== Dataset records ==
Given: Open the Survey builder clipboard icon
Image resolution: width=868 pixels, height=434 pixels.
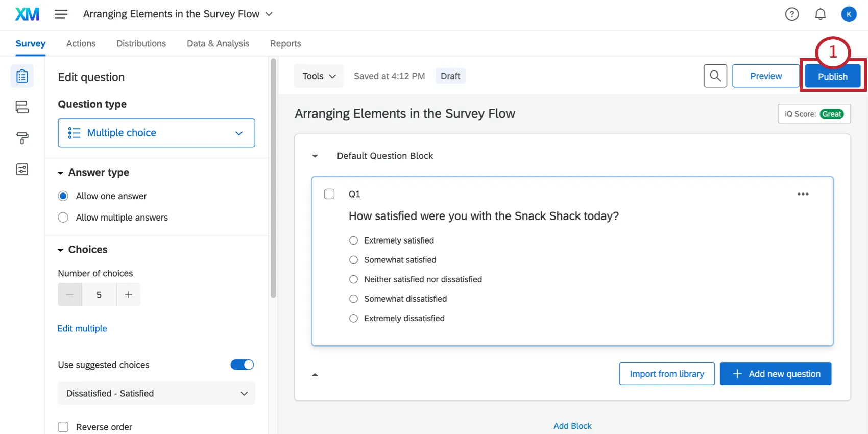Looking at the screenshot, I should coord(22,76).
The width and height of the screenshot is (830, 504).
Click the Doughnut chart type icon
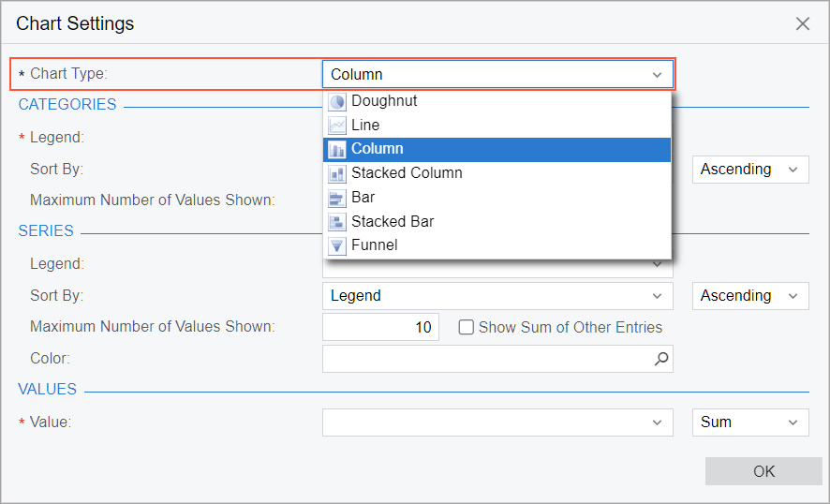pyautogui.click(x=337, y=101)
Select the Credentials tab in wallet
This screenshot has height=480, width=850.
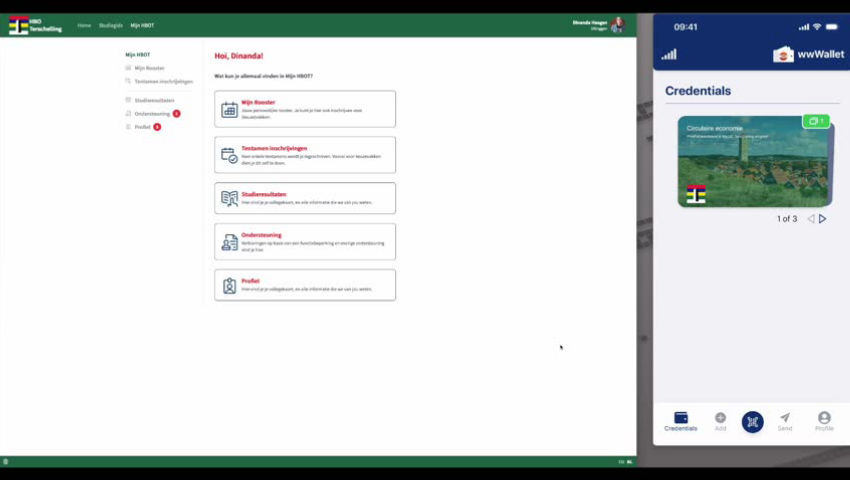click(681, 421)
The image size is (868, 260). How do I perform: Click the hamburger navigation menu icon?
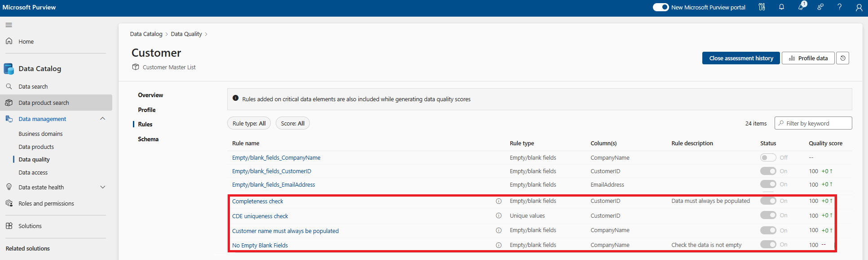tap(9, 25)
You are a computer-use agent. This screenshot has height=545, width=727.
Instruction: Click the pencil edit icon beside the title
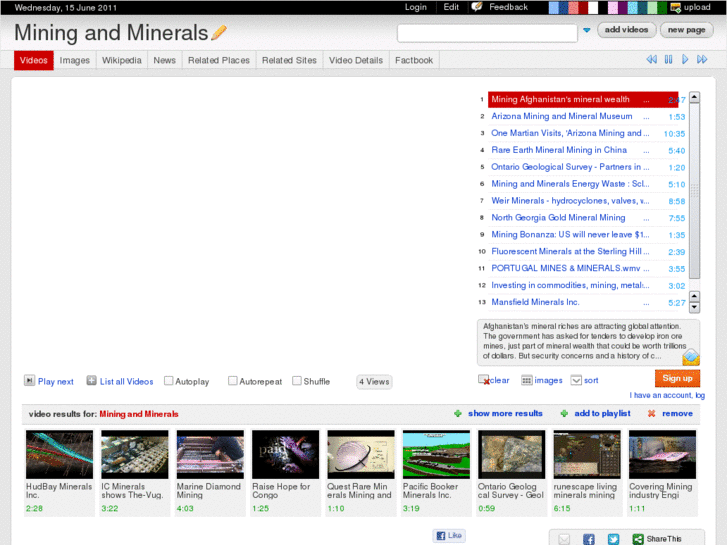point(219,32)

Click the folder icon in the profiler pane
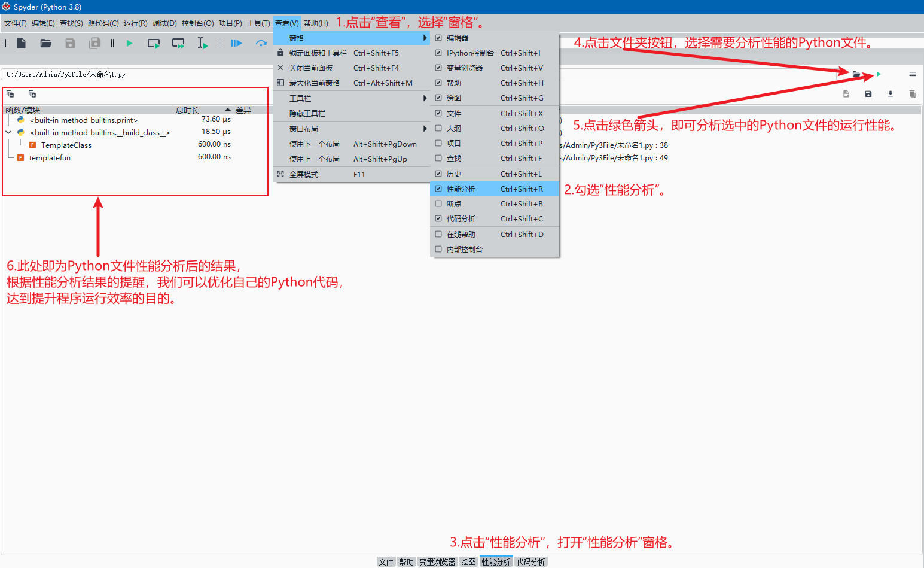858,74
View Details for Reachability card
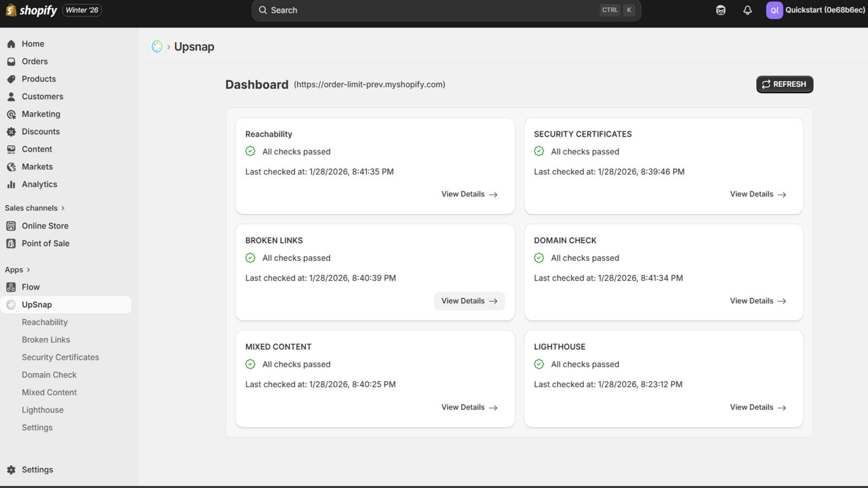This screenshot has width=868, height=488. tap(469, 194)
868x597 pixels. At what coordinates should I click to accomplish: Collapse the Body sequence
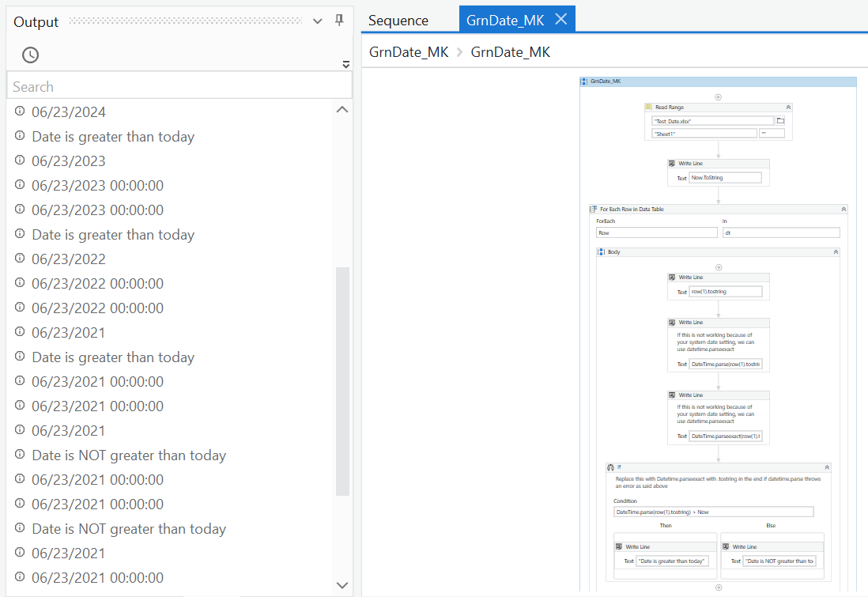point(836,251)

== What the exercise asks ==
Transcribe every entry word for word, but skip the pictures.

== Result ==
Given: Open the Survey builder clipboard icon
Image resolution: width=868 pixels, height=434 pixels.
Looking at the screenshot, I should coord(22,76).
The width and height of the screenshot is (830, 504).
Click the Doughnut chart type icon
pyautogui.click(x=337, y=101)
Select the Credentials tab in wallet
This screenshot has height=480, width=850.
click(681, 421)
The image size is (868, 260). How do I perform: Click the hamburger navigation menu icon?
tap(9, 25)
You are a computer-use agent. This screenshot has height=545, width=727.
Instruction: Click the pencil edit icon beside the title
point(219,32)

Click the folder icon in the profiler pane
858,74
View Details for Reachability card
This screenshot has width=868, height=488. tap(469, 194)
868x597 pixels. At what coordinates should I click to accomplish: Collapse the Body sequence
point(836,251)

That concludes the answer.